He visited the United States on 27 January 1914 aboard the USS George Washington, passing through New York City on his way to Vancouver Island to divine for radium. He also spent time dowsing in the Sinai Peninsula and in Palestine. The Deutsche Levante-Zeitung reported in November 1915 that von Graeve had dowsed for water at the German temple colony, on the property of the Auguste Viktoria Foundation on the Mount of Olives and on that of a Syrian orphanage.

In 1918, von Graeve is said to have found a mineral spring on the Schwedderberg near Gernrode, allegedly by using a divining rod, which was then used for the local outdoor pool. The town of Gernrode then had three bathing establishments, namely the Osterteich, the Schraderbad and the Ottobad, the latter discovered by and named after von Graeve.

• HOW TO COMPLETE THIS TASK
Reproduce the text on von Graeve's dowsing word for word, starting with "In 1918, von" and going on through "after von Graeve.".

• RECORD EXTRACTS
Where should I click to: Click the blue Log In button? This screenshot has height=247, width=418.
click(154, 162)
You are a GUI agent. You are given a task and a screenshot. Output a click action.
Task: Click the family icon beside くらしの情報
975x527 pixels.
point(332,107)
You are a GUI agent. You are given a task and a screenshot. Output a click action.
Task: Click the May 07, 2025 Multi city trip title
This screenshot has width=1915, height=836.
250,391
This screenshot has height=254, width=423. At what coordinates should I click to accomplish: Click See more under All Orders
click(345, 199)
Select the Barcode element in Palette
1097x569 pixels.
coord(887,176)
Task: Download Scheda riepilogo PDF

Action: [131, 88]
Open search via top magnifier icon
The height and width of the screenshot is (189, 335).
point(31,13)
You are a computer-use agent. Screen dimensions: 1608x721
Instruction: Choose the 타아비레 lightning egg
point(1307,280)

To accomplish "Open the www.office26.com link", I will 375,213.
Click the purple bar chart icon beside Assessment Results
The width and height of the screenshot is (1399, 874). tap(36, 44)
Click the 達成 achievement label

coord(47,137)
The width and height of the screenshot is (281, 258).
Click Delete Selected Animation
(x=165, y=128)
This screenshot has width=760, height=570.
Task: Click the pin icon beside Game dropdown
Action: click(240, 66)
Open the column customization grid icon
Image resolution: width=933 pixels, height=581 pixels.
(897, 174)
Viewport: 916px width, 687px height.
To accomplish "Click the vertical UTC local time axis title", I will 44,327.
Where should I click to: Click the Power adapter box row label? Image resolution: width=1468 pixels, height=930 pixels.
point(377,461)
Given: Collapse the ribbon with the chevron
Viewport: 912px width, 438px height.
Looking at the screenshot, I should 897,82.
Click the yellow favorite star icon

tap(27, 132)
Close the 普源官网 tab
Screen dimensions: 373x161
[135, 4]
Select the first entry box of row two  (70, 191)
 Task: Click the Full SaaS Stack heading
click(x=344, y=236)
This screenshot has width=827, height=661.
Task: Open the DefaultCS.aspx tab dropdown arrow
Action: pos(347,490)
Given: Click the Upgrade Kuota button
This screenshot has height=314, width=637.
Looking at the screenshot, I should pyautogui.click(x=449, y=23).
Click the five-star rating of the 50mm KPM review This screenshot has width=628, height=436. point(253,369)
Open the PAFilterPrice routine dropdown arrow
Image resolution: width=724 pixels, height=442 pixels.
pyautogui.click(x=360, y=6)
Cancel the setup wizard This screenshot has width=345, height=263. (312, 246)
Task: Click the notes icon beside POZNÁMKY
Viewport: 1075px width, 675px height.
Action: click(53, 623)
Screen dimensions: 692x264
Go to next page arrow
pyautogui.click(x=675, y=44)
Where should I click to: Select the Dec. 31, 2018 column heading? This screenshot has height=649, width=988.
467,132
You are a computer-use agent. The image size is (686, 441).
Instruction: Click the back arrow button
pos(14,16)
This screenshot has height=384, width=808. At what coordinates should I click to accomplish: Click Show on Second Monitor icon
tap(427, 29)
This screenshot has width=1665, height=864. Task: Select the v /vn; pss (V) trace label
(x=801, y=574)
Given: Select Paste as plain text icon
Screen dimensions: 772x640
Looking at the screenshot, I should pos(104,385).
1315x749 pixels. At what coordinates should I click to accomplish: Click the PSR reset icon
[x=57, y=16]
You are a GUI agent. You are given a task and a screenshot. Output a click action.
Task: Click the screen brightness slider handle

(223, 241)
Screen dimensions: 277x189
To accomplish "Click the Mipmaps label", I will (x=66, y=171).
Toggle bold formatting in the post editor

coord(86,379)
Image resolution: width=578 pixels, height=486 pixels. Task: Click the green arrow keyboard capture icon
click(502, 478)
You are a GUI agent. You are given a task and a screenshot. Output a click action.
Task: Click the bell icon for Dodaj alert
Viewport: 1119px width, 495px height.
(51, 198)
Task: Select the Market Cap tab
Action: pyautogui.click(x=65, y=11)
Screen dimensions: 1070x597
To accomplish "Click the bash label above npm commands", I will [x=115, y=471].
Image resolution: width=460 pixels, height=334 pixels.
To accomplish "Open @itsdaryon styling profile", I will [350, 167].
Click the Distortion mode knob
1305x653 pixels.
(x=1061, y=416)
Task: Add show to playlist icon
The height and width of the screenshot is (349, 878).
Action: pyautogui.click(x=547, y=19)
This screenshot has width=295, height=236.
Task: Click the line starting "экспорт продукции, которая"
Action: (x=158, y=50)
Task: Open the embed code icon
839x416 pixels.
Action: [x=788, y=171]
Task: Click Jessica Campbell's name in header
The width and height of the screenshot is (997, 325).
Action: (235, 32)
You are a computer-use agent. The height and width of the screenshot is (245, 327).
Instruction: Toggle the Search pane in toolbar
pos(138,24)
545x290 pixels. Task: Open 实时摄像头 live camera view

• TASK SOLUTION
In 1918, von Graeve is said to have found a mineral spring on the Schwedderberg near Gernrode, allegedly by using a divining rod, which was then used for the local outdoor pool. The town of Gernrode then had three bathing establishments, namely the Osterteich, the Schraderbad and the Ottobad, the latter discovered by and named after von Graeve.